Forfeiting the Marriage Contest

Let me ask you a question about your marriage, and try to answer it as honestly as you can.  Are you silently “keeping score?”  In other words, do you tally your spouse’s faults and weaknesses while only taking note of your own good deeds?  And once you’re ahead, do you leverage your scorecard to bully your spouse or get your own way?   If so, you’ve turned your marriage into a contest, not a mutually-sacrificing partnership.  And in this game, both of you lose unless you choose to forfeit the contest.

Many of us initiate the contest without even realizing it. It begins innocently enough. You start to notice your spouse’s minor offenses—maybe he left the lights on, forgot to lower the toilet seat, or missed a scheduled event. However, as time passes, the list of grievances grows and the offenses may worsen in severity—perhaps your wife calls you a hurtful name or lashes out in explosive anger. In your mind, these bigger offenses tip the contest heavily in your favor.  Your growing resentment of your spouse accompanies an inability to see your own faults, and together they seem to justify any and every choice you make (however selfish it may actually be).

In this destructive contest, you slowly learn to ignore your spouse’s positive virtues.  After all, giving your wife credit for her thoughtfulness only makes it more difficult to “one-up” her on the scorecard, right?  By the same logic, forgiveness goes out the window—after all, has any team ever won a Super Bowl by allowing the opposing team to undo a mistake?

So what initiates this contest?  Pride.  It’s the sin beneath all sins. Nowhere does your pride make itself more obvious than in your most intimate relationship, marriage. We cling to our self-image and our need to be right.  As a result, we become judgmental, condescending, angry, and hard-hearted.  Our pride calls us to superiority, and we end up destroying anyone or anything that stands in the way.

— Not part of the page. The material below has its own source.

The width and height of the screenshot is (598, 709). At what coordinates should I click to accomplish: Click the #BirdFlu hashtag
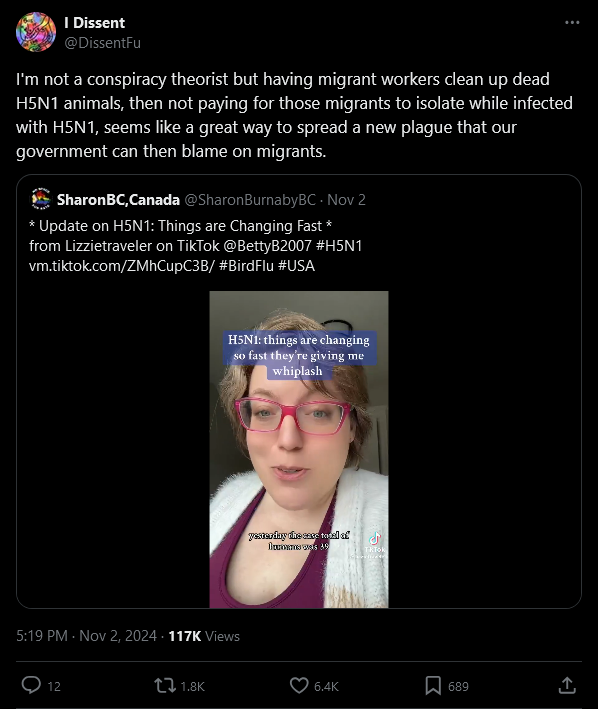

If we are to have a marriage that bears the fruit God intended, we must look beyond ourselves. Like Jesus, we must lay down our lives until it hurts. Not occasionally but moment to moment, in every encounter. Paul’s admonishment to “honor one another above yourselves” is no less of a challenge—and no less important—now than when he wrote it.

No one knows how destructive a “marriage contest” can be better than my wife and me.  Like any competition, the stakes increased as time passed. As years rolled by, the exchanges between us became increasingly volatile.  What was once a contest became a full-blown war.

For us, the escalating war of our marriage included police responses to domestic dispute calls, infidelity, alcoholism, and jail time for a DUI arrest. Instead of only pointing the fingers at each other, we invited judges, lawyers, and police officers to help us make our accusations. Our ever-increasing selfishness and self-righteousness brought our marriage and family to the brink of destruction.

Only with God’s intervention was our marriage spared. Now we follow His lead a day at a time and admittedly, some days better than others. The choice not to re-engage in scorekeeping requires deliberate effort.  But we now have hope where we once had none.

Don’t wait as long as we did to forfeit the marriage contest!  The only real way to win in your marriage is to lose.  Lose the scorecard.  Lose the resentment.  Lose your pride. Lose your selfishness.  Surrender your life and your marriage to Jesus Christ, and you’ll find contentment and joy far beyond any competition can offer.